**What the task asks**
Repeat every one of the rows below word for word, leaving nothing out and changing nothing.
╭──
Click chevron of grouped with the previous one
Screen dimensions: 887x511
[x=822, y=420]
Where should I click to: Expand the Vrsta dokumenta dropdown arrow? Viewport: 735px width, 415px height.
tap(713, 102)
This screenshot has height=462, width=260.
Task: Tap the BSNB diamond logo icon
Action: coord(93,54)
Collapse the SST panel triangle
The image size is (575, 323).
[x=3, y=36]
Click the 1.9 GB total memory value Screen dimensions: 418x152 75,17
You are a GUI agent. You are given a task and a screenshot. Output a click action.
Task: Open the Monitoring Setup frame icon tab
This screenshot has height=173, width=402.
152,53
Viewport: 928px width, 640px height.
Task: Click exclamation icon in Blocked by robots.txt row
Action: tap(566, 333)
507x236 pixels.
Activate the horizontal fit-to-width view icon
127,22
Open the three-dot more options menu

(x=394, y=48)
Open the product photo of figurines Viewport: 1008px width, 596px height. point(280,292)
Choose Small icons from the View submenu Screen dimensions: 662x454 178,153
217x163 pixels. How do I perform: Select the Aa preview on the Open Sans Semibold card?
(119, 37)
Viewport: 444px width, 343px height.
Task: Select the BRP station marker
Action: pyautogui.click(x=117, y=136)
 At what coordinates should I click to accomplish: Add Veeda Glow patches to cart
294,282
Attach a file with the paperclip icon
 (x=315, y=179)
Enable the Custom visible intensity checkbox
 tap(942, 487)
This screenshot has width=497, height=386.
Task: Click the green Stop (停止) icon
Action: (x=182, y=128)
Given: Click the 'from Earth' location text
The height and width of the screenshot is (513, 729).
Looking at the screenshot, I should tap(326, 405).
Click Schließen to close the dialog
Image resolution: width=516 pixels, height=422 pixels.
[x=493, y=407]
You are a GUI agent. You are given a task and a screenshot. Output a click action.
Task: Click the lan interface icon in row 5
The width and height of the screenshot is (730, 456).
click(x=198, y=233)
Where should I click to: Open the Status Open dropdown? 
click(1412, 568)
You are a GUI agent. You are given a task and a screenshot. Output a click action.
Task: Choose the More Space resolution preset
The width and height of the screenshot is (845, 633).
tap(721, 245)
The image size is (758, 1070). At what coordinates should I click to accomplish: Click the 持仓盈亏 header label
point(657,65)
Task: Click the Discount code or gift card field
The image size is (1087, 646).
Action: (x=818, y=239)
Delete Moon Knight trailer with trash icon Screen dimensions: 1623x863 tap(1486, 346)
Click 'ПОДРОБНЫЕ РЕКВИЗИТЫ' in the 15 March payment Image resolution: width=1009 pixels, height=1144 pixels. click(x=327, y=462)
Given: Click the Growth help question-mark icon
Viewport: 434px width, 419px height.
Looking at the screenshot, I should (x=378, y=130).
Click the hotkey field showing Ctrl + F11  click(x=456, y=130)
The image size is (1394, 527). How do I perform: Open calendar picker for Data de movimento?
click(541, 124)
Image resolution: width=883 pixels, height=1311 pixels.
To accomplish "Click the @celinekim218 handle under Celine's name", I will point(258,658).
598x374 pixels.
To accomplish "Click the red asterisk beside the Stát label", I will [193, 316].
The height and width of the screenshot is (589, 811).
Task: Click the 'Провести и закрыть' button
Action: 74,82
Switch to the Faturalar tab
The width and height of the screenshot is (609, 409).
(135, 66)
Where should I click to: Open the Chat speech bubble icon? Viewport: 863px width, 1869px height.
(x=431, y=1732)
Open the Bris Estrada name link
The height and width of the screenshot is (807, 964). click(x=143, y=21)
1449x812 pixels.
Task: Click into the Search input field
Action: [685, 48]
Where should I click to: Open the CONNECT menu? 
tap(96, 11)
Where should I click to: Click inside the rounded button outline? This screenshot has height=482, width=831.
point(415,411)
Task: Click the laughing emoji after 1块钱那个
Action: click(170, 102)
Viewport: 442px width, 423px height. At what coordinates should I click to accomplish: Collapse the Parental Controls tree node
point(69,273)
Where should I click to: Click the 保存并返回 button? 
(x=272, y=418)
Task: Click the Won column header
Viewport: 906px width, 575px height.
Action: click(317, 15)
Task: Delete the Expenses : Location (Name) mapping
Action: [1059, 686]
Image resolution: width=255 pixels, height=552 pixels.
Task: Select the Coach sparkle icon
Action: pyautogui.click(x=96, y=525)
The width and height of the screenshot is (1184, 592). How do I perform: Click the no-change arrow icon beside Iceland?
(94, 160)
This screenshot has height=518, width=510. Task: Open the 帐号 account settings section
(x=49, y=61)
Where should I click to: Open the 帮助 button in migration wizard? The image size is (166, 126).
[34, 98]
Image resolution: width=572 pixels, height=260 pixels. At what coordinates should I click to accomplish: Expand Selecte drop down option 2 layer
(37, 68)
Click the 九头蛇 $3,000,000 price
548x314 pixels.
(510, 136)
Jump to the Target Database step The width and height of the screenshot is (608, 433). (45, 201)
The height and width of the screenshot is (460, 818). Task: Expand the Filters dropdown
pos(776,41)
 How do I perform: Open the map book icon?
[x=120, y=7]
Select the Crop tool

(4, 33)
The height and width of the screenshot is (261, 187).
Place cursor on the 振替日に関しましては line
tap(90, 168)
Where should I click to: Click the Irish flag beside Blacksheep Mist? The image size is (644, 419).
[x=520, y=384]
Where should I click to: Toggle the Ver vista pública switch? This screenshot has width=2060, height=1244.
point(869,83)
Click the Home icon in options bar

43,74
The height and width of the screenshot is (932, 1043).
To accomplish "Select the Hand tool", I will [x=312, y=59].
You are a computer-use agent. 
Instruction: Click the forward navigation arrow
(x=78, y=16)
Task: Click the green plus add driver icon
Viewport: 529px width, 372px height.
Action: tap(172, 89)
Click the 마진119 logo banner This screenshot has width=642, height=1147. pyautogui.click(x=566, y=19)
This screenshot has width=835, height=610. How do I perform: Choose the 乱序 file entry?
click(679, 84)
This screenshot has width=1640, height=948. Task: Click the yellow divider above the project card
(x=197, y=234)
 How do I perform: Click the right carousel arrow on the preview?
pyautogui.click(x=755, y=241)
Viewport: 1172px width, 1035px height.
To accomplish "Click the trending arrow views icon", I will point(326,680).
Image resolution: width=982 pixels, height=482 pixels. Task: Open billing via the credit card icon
╰──
**Output for this exercise**
Click chevron of grouped with the previous one
Screen dimensions: 887x511
[x=822, y=420]
Where should I click to: Expand the Vrsta dokumenta dropdown arrow? Viewport: 735px width, 415px height.
tap(713, 102)
This screenshot has height=462, width=260.
Task: Tap the BSNB diamond logo icon
Action: coord(93,54)
Collapse the SST panel triangle
The image size is (575, 323).
[x=3, y=36]
Click the 1.9 GB total memory value Screen dimensions: 418x152 75,17
You are a GUI agent. You are given a task and a screenshot. Output a click action.
Task: Open the Monitoring Setup frame icon tab
This screenshot has height=173, width=402.
152,53
Viewport: 928px width, 640px height.
Task: Click exclamation icon in Blocked by robots.txt row
Action: tap(566, 333)
507x236 pixels.
Activate the horizontal fit-to-width view icon
127,22
Open the three-dot more options menu

(x=394, y=48)
Open the product photo of figurines Viewport: 1008px width, 596px height. point(280,292)
Choose Small icons from the View submenu Screen dimensions: 662x454 178,153
217x163 pixels. How do I perform: Select the Aa preview on the Open Sans Semibold card?
(119, 37)
Viewport: 444px width, 343px height.
Task: Select the BRP station marker
Action: pyautogui.click(x=117, y=136)
 At what coordinates should I click to accomplish: Add Veeda Glow patches to cart
294,282
Attach a file with the paperclip icon
 (x=315, y=179)
Enable the Custom visible intensity checkbox
 tap(942, 487)
This screenshot has width=497, height=386.
Task: Click the green Stop (停止) icon
Action: (x=182, y=128)
Given: Click the 'from Earth' location text
The height and width of the screenshot is (513, 729).
Looking at the screenshot, I should tap(326, 405).
Click Schließen to close the dialog
Image resolution: width=516 pixels, height=422 pixels.
[x=493, y=407]
You are a GUI agent. You are given a task and a screenshot. Output a click action.
Task: Click the lan interface icon in row 5
The width and height of the screenshot is (730, 456).
click(x=198, y=233)
Where should I click to: Open the Status Open dropdown? 
click(1412, 568)
You are a GUI agent. You are given a task and a screenshot. Output a click action.
Task: Choose the More Space resolution preset
The width and height of the screenshot is (845, 633).
tap(721, 245)
The image size is (758, 1070). At what coordinates should I click to accomplish: Click the 持仓盈亏 header label
point(657,65)
Task: Click the Discount code or gift card field
The image size is (1087, 646).
Action: (x=818, y=239)
Delete Moon Knight trailer with trash icon Screen dimensions: 1623x863 tap(1486, 346)
Click 'ПОДРОБНЫЕ РЕКВИЗИТЫ' in the 15 March payment Image resolution: width=1009 pixels, height=1144 pixels. click(x=327, y=462)
Given: Click the Growth help question-mark icon
Viewport: 434px width, 419px height.
Looking at the screenshot, I should (x=378, y=130).
Click the hotkey field showing Ctrl + F11  click(x=456, y=130)
The image size is (1394, 527). How do I perform: Open calendar picker for Data de movimento?
click(541, 124)
Image resolution: width=883 pixels, height=1311 pixels.
To accomplish "Click the @celinekim218 handle under Celine's name", I will point(258,658).
598x374 pixels.
To accomplish "Click the red asterisk beside the Stát label", I will [193, 316].
The height and width of the screenshot is (589, 811).
Task: Click the 'Провести и закрыть' button
Action: 74,82
Switch to the Faturalar tab
The width and height of the screenshot is (609, 409).
(135, 66)
Where should I click to: Open the Chat speech bubble icon? Viewport: 863px width, 1869px height.
(x=431, y=1732)
Open the Bris Estrada name link
The height and width of the screenshot is (807, 964). click(x=143, y=21)
1449x812 pixels.
Task: Click into the Search input field
Action: [685, 48]
Where should I click to: Open the CONNECT menu? 
tap(96, 11)
Where should I click to: Click inside the rounded button outline? This screenshot has height=482, width=831.
point(415,411)
Task: Click the laughing emoji after 1块钱那个
Action: click(170, 102)
Viewport: 442px width, 423px height. At what coordinates should I click to accomplish: Collapse the Parental Controls tree node
point(69,273)
Where should I click to: Click the 保存并返回 button? 
(x=272, y=418)
Task: Click the Won column header
Viewport: 906px width, 575px height.
Action: click(317, 15)
Task: Delete the Expenses : Location (Name) mapping
Action: [1059, 686]
Image resolution: width=255 pixels, height=552 pixels.
Task: Select the Coach sparkle icon
Action: pyautogui.click(x=96, y=525)
The width and height of the screenshot is (1184, 592). How do I perform: Click the no-change arrow icon beside Iceland?
(94, 160)
This screenshot has height=518, width=510. Task: Open the 帐号 account settings section
(x=49, y=61)
Where should I click to: Open the 帮助 button in migration wizard? The image size is (166, 126).
[34, 98]
Image resolution: width=572 pixels, height=260 pixels. At what coordinates should I click to accomplish: Expand Selecte drop down option 2 layer
(37, 68)
Click the 九头蛇 $3,000,000 price
548x314 pixels.
(510, 136)
Jump to the Target Database step The width and height of the screenshot is (608, 433). (45, 201)
The height and width of the screenshot is (460, 818). Task: Expand the Filters dropdown
pos(776,41)
 How do I perform: Open the map book icon?
[x=120, y=7]
Select the Crop tool

(4, 33)
The height and width of the screenshot is (261, 187).
Place cursor on the 振替日に関しましては line
tap(90, 168)
Where should I click to: Click the Irish flag beside Blacksheep Mist? The image size is (644, 419).
[x=520, y=384]
Where should I click to: Toggle the Ver vista pública switch? This screenshot has width=2060, height=1244.
point(869,83)
Click the Home icon in options bar

43,74
The height and width of the screenshot is (932, 1043).
To accomplish "Select the Hand tool", I will [x=312, y=59].
You are a computer-use agent. 
Instruction: Click the forward navigation arrow
(x=78, y=16)
Task: Click the green plus add driver icon
Viewport: 529px width, 372px height.
Action: tap(172, 89)
Click the 마진119 logo banner This screenshot has width=642, height=1147. pyautogui.click(x=566, y=19)
This screenshot has width=835, height=610. How do I perform: Choose the 乱序 file entry?
click(679, 84)
This screenshot has width=1640, height=948. Task: Click the yellow divider above the project card
(x=197, y=234)
 How do I perform: Click the right carousel arrow on the preview?
pyautogui.click(x=755, y=241)
Viewport: 1172px width, 1035px height.
To accomplish "Click the trending arrow views icon", I will point(326,680).
Image resolution: width=982 pixels, height=482 pixels. Task: Open billing via the credit card icon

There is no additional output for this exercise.